WHAT YOU ARE ASKED TO DO - From the records below, copy out the lines exactly as they appear. Begin at the line that contains "Task: Open the ConfigurationManager tab icon" and stop after the line that contains "Action: [29, 64]". Omit the pictures.

MATERIAL FOR THIS EXERCISE -
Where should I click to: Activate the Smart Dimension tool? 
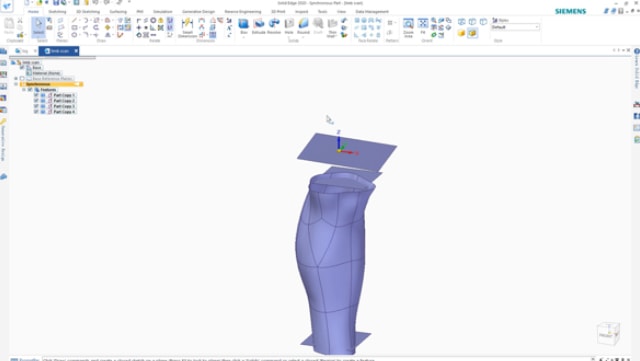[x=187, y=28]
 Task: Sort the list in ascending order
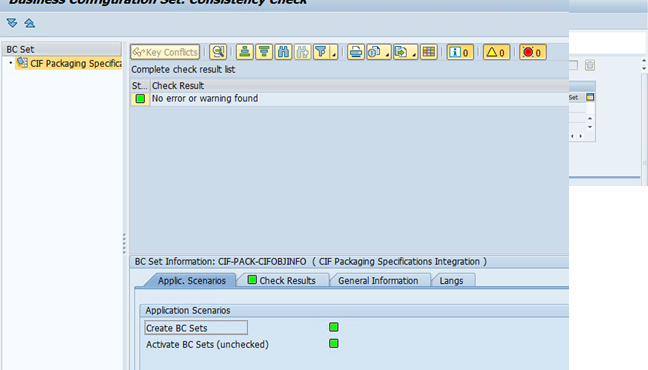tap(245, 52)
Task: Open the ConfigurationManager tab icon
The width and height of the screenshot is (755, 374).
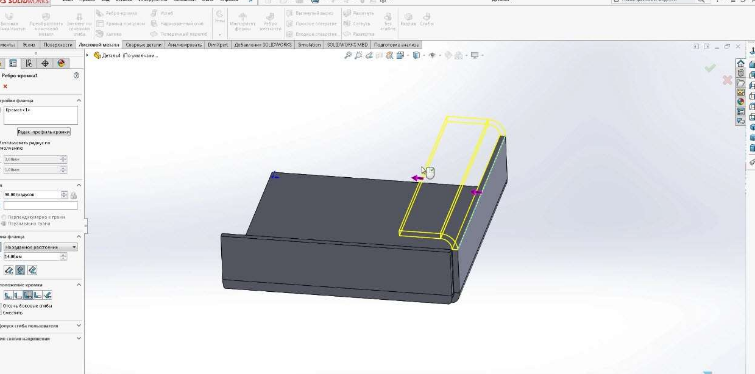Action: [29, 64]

...

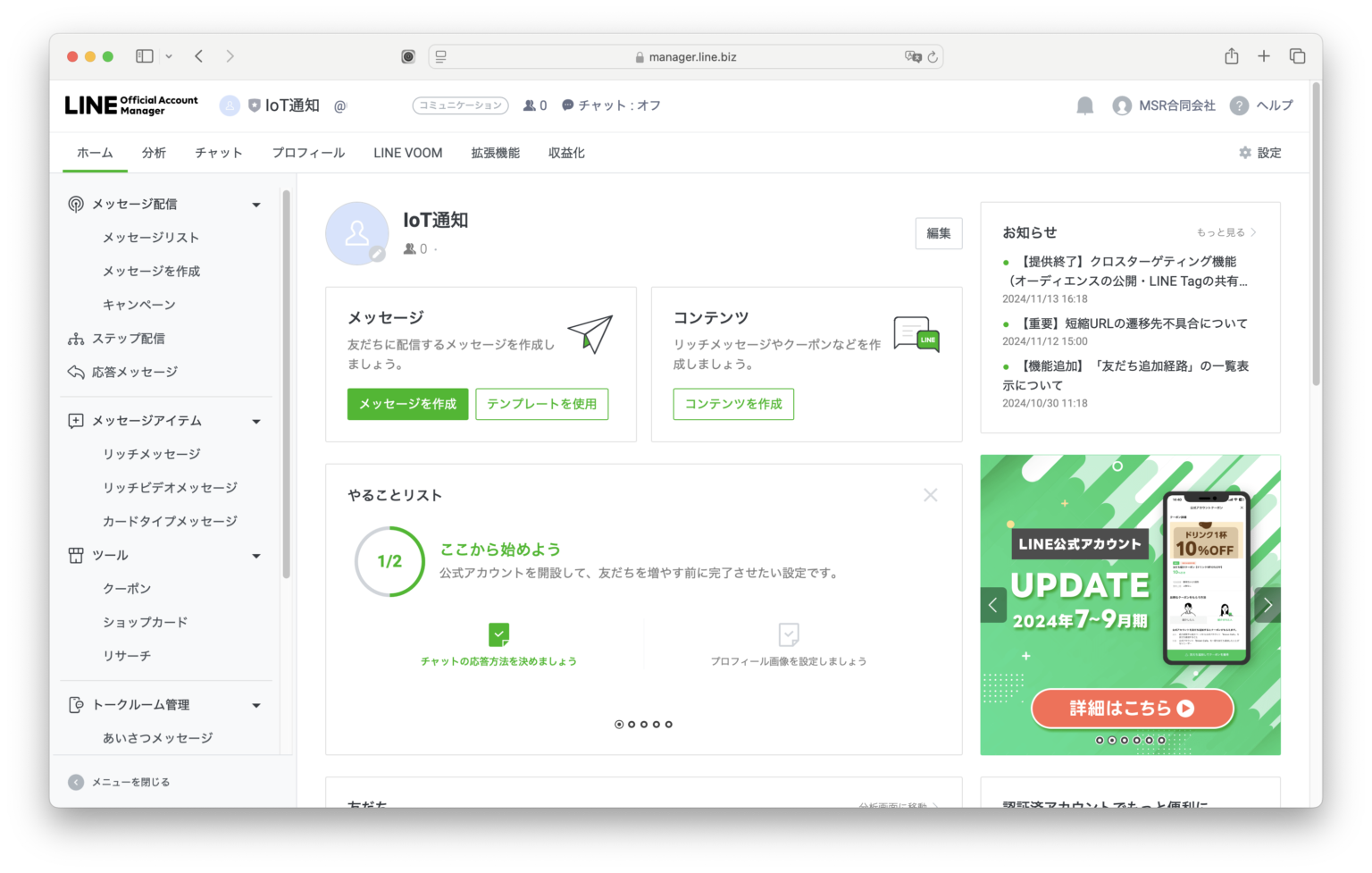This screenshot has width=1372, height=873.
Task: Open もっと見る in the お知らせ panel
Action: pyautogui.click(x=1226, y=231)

--

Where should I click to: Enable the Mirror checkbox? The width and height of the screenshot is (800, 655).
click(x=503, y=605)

CORRECT ANSWER -
Task: Open the ConfigurationManager tab icon
The width and height of the screenshot is (755, 374).
Action: [29, 64]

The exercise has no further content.